**TASK DESCRIPTION:**
Pull out every line below that holds the word "computer".

*** Block opens ***

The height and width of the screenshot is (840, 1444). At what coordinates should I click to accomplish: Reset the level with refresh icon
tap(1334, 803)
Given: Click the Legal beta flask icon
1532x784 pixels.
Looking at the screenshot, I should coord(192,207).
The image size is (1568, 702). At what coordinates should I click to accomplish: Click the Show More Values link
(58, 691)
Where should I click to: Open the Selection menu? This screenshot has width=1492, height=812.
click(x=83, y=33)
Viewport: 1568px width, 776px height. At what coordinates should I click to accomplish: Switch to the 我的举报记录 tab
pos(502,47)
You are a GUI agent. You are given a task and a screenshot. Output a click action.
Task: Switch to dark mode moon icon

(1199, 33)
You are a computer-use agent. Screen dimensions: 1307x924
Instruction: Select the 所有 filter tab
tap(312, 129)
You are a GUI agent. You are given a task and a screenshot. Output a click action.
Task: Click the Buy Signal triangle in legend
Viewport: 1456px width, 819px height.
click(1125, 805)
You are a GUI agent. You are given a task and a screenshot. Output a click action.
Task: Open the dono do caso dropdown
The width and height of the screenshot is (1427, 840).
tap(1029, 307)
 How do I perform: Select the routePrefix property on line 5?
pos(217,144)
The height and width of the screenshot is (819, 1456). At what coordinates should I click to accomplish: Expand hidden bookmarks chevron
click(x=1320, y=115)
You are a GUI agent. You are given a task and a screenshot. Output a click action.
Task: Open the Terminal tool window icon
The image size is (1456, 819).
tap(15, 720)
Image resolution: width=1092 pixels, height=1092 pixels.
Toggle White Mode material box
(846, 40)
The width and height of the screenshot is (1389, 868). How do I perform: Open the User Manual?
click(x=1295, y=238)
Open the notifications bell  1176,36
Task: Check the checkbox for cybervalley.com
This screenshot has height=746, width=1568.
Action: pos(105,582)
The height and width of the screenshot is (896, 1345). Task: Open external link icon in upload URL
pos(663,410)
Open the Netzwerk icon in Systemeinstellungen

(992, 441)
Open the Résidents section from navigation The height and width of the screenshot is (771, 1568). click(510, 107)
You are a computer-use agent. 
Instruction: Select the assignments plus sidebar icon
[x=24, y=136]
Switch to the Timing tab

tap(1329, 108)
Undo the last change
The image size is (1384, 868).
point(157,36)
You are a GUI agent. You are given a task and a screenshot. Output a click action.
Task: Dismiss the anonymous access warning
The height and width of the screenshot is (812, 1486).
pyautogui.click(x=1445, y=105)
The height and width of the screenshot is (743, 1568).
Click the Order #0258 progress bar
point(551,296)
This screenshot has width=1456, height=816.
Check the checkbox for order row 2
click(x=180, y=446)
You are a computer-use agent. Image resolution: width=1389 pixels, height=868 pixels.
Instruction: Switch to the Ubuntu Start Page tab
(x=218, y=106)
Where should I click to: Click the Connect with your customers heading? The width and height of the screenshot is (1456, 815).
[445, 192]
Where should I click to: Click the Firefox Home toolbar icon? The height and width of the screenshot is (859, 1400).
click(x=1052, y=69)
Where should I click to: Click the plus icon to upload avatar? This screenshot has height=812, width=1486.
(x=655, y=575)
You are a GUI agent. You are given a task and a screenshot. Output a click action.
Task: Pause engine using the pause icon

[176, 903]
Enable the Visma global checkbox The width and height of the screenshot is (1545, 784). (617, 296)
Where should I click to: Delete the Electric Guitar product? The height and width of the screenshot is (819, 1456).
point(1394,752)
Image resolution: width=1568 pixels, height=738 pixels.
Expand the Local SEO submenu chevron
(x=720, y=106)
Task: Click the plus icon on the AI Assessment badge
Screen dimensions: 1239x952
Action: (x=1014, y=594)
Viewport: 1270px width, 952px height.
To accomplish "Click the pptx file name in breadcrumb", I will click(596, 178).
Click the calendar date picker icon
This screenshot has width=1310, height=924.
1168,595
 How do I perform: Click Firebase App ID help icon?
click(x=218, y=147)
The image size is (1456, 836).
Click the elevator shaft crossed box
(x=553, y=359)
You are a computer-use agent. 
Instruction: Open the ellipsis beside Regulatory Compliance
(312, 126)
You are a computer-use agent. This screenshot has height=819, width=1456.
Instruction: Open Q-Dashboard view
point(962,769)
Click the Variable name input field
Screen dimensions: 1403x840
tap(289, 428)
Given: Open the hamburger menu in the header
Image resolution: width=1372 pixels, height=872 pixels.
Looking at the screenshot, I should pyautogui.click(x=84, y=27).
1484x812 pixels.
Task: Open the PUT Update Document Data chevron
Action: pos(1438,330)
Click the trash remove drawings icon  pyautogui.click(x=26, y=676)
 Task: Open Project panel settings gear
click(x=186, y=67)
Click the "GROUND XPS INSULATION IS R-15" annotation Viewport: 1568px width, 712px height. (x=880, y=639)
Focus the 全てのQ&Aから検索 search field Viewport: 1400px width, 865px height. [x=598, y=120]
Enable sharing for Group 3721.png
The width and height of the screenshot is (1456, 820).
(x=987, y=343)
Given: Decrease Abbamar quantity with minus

*** Block closes ***

**WRITTEN SOLUTION:**
You are a computer-use agent. Screen dimensions: 1307x924
You are a computer-use agent. 
You are a computer-use agent. Image resolution: width=1389 pixels, height=868 pixels.
You are a computer-use agent. 
You are a computer-use agent. This screenshot has height=819, width=1456.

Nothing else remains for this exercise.